Budget cuts will ‘decimate’ asthma services

Asthma Australia warns budget cuts will “decimate” its programs and prevent it from helping thousands of Australians manage their airways disease.

The national organisation runs support and education programs used by over 50,000 people, including a phone hotline, with 60% of its approximately $4.5 million annual income obtained from government sources.

But now it’s heading for a “funding cliff” with planned federal budget cuts threatening to jeopardise the viability of support programs, the organisation says in its 2018-19 pre-budget submission.

Already this year a 34% reduction (on 2016-17 levels) in funding has forced it to axe all in-school programs for young people with asthma. It has also had to cut community education programs for disadvantaged people, which will now be limited to online and telehealth services with reduced resourcing.

The group also cut face-to-face asthma First Aid training for school teachers, which is now only available online.

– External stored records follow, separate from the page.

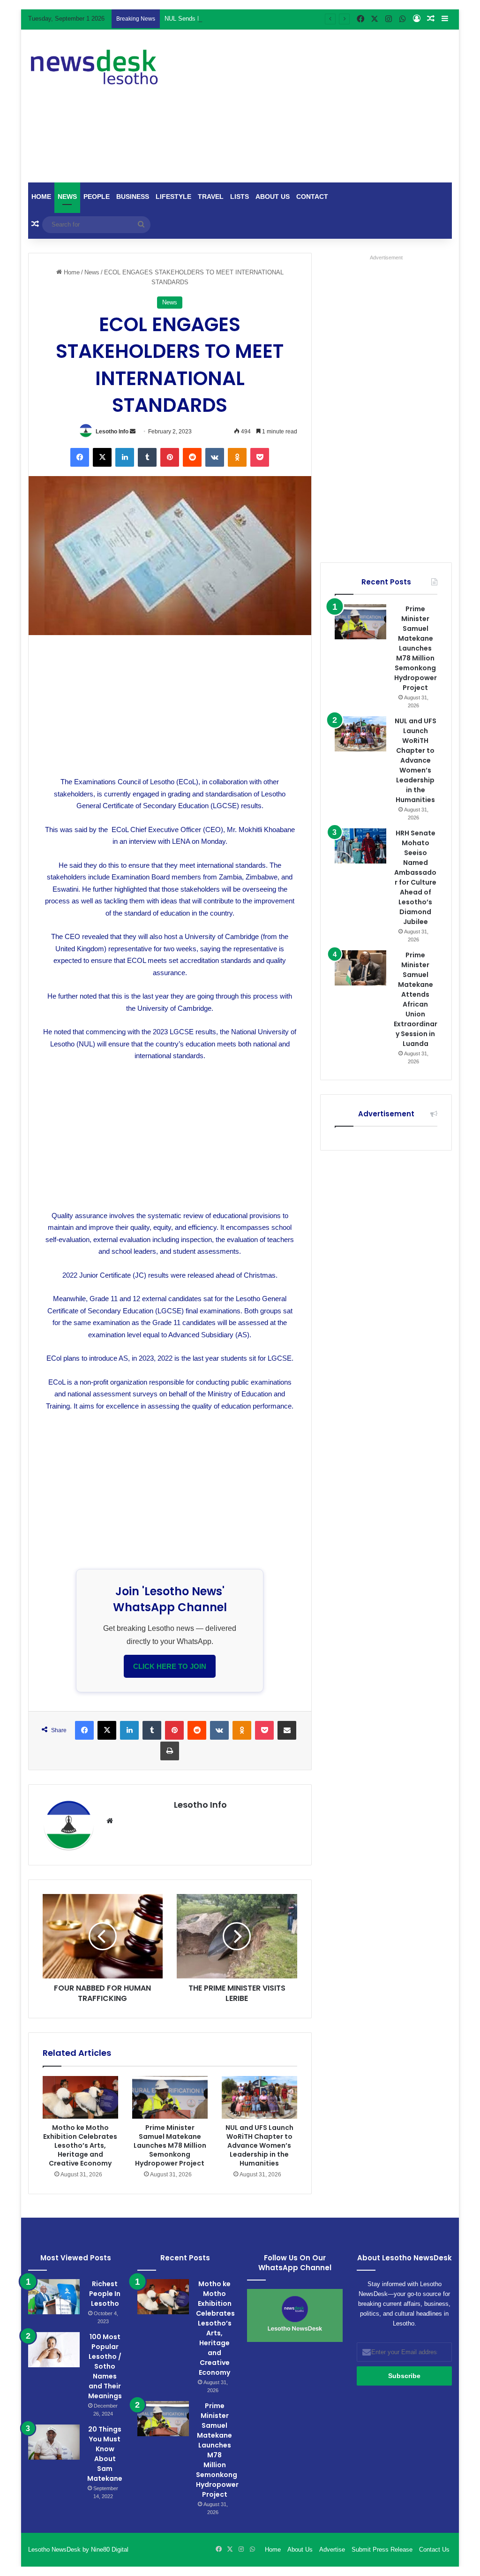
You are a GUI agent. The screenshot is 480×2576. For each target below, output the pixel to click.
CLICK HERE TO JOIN (169, 1666)
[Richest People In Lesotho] (54, 2296)
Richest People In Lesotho (104, 2293)
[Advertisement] (327, 104)
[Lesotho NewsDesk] (94, 66)
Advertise (332, 2549)
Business (132, 196)
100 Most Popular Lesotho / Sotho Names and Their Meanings (105, 2366)
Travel (211, 196)
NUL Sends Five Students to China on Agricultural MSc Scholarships (258, 18)
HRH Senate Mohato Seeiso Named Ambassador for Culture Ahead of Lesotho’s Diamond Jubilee (415, 877)
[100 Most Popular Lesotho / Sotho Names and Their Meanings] (54, 2349)
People (96, 196)
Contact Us (434, 2549)
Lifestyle (173, 196)
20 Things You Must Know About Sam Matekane (104, 2453)
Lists (239, 196)
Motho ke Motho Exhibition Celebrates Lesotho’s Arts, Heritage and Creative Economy (80, 2145)
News (67, 196)
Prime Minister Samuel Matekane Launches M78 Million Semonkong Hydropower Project (170, 2145)
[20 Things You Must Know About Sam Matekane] (54, 2442)
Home (41, 196)
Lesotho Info (112, 431)
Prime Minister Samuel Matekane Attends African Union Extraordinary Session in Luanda (415, 999)
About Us (272, 196)
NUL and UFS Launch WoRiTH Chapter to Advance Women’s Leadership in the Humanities (259, 2145)
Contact (312, 196)
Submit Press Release (382, 2549)
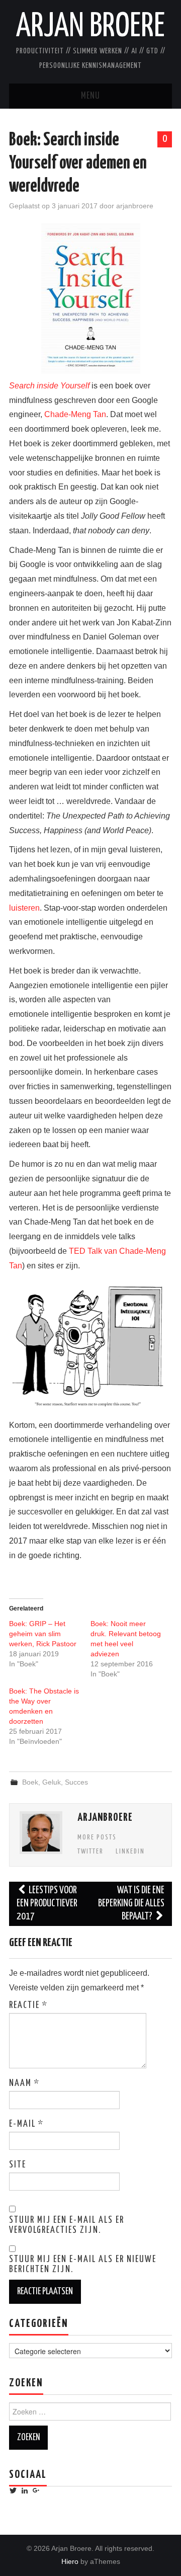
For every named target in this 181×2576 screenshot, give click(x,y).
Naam (24, 2083)
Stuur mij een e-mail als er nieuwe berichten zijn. (82, 2264)
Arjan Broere (90, 27)
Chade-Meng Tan (75, 414)
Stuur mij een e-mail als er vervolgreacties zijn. (66, 2225)
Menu (90, 96)
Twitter (90, 1851)
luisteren (24, 908)
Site (17, 2164)
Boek (30, 1782)
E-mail (26, 2124)
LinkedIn (130, 1851)
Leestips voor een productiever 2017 (47, 1903)
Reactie (28, 2005)
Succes (76, 1782)
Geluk (51, 1782)
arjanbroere (134, 206)
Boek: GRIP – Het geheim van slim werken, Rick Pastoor (42, 1634)
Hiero (69, 2561)
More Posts (97, 1837)
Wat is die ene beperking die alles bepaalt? (131, 1903)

Asthma Australia now warns that cuts are likely to continue, with funding predicted to fall by 61% in 2018-19 and 74% in 2019-20, when the group will receive only $750,000.

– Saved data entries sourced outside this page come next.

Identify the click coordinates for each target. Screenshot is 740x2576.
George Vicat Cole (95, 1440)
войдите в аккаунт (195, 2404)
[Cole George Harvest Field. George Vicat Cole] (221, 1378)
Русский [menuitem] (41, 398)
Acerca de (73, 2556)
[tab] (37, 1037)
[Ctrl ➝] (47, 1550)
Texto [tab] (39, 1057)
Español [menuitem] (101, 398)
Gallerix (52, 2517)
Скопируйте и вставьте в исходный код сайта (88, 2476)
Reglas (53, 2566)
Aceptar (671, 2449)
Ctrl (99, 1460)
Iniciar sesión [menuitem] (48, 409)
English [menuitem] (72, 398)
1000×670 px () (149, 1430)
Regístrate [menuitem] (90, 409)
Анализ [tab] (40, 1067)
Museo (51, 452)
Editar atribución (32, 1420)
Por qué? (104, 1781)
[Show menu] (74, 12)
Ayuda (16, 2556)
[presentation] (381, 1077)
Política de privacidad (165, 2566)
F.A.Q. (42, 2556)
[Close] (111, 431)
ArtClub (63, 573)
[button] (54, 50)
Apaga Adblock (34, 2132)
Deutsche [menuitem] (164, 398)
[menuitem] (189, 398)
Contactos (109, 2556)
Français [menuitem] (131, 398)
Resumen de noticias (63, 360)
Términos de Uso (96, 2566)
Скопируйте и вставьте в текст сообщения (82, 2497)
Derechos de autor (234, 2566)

Also in the firing line is the COACH program, in which trained Asthma Foundation coaches provide confidential, free-of-charge support over the phone to patients.

The program, which has seen a surge in referrals from GPs and specialists in the wake of the 2016 thunderstorm asthma event, will no longer be able to meet demand, Asthma Australia says.

The funding cuts for preventive programs are a false economy, Asthma Australia says, as they will result in higher costs for acute care of poorly managed asthma.

“Without support for these programs, costs to the healthcare system will increase with a large population of people who don’t have the knowledge, skills and tools to manage their asthma. Instead they will require urgent GP and hospital visits to manage asthma exacerbations, at a more expensive cost to the health system.”

“The funding cliff that Asthma Australia faces will decimate the organisation and result in up to 35,000 teachers, 12,000 young people and 3,000 people experiencing disadvantage missing out on life-saving education, information and resources,” the submission says.

“This will place significant pressure on the health system with at least 45 per cent of the 2.5 million Australians with asthma already struggling to manage the condition.

“Immediate action is needed by the Australian Government to ensure that Asthma Australia can continue to support children, young people and adults with asthma and the broader community in managing the condition and avoiding hospitalisations and deaths,” it concludes.

In 2015, there was outcry from a coalition of health groups over a government decision to strip hundreds of millions of dollars from the Health Flexible Funds, which supported many healthcare organisations to deliver support services. The government said the changes – which saw 11 funds absorbed into a new funding structure – would achieve responsible savings and enable more efficient targeting of health funding, with minimal impact on frontline delivery.